ERGODICITY OF A LEVY-DRIVEN SDE ARISING FROM MULTICLASS MANY-SERVER QUEUES

成果类型:
Article
署名作者:
Arapostathis, Ari; Pang, Guodong; Sandric, Nikola
署名单位:
University of Texas System; University of Texas Austin; Pennsylvania Commonwealth System of Higher Education (PCSHE); Pennsylvania State University; Pennsylvania State University - University Park; University of Zagreb
刊物名称:
ANNALS OF APPLIED PROBABILITY
ISSN/ISSBN:
1050-5164
DOI:
10.1214/18-AAP1430
发表日期:
2019
页码:
1070-1126
关键词:
ornstein-uhlenbeck processes foster-lyapunov criteria heavy-traffic limits subgeometric rates exponential ergodicity equations driven stochastic-equations Markovian processes CONVERGENCE STABILITY
摘要:
We study the ergodic properties of a class of multidimensional piecewise Ornstein-Uhlenbeck processes with jumps, which contains the limit of the queueing processes arising in multiclass many-server queues with heavy-tailed arrivals and/or asymptotically negligible service interruptions in the Halfin-Whitt regime as special cases.
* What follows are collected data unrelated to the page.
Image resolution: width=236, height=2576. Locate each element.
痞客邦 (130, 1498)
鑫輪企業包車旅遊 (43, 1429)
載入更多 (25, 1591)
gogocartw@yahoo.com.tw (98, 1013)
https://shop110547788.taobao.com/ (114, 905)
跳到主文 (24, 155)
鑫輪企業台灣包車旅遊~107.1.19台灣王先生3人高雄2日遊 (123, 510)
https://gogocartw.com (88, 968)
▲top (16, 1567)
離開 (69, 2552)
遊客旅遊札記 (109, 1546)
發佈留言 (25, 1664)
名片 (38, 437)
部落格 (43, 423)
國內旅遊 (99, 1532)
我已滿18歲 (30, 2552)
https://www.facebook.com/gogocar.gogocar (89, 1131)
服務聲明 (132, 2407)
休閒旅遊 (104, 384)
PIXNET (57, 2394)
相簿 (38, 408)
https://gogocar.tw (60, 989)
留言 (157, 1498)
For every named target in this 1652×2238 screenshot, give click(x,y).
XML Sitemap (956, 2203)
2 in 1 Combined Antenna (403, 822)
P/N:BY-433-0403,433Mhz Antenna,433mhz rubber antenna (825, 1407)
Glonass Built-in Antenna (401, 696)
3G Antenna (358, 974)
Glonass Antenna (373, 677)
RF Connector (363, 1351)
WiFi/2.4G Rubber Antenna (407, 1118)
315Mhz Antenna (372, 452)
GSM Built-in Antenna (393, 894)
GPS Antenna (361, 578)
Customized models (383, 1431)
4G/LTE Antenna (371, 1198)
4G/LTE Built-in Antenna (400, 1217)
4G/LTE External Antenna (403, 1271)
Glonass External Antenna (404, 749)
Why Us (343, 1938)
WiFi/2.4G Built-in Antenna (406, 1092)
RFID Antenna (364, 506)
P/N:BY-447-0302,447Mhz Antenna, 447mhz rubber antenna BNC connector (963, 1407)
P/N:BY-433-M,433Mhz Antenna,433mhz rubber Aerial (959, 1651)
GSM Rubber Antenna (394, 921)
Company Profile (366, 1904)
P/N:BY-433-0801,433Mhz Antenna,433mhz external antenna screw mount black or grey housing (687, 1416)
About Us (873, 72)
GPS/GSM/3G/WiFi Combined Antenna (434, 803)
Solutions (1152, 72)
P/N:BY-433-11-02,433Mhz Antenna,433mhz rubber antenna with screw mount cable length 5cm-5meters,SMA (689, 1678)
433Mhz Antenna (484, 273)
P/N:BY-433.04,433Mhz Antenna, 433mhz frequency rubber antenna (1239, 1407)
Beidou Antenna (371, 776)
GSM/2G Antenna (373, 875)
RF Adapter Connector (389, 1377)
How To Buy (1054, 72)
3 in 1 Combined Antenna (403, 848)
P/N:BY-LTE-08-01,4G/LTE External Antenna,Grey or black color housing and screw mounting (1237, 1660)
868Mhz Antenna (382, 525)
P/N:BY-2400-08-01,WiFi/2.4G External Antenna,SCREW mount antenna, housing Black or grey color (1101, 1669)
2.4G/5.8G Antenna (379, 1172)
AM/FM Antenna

In these queueing models, the Ito equations have a piecewise linear drift, and are driven by either (1) a Brownian motion and a pure-jump Levy process, or (2) an anisotropic Levy process with independent one-dimensional symmetric alpha-stable components or (3) an anisotropic Levy process as in (2) and a pure jumpLevy process. We also study the class of models driven by a subordinate Brownian motion, which contains an isotropic (or rotationally invariant) alpha-stable Levy process as a special case. We identify conditions on the parameters in the drift, the Levy measure and/or covariance function which result in subexponential and/or exponential ergodicity. We show that these assumptions are sharp, and we identify some key necessary conditions for the process to be ergodic. In addition, we show that for the queueing models described above with no abandonment, the rate of convergence is polynomial, and we provide a sharp quantitative characterization of the rate via matching upper and lower bounds.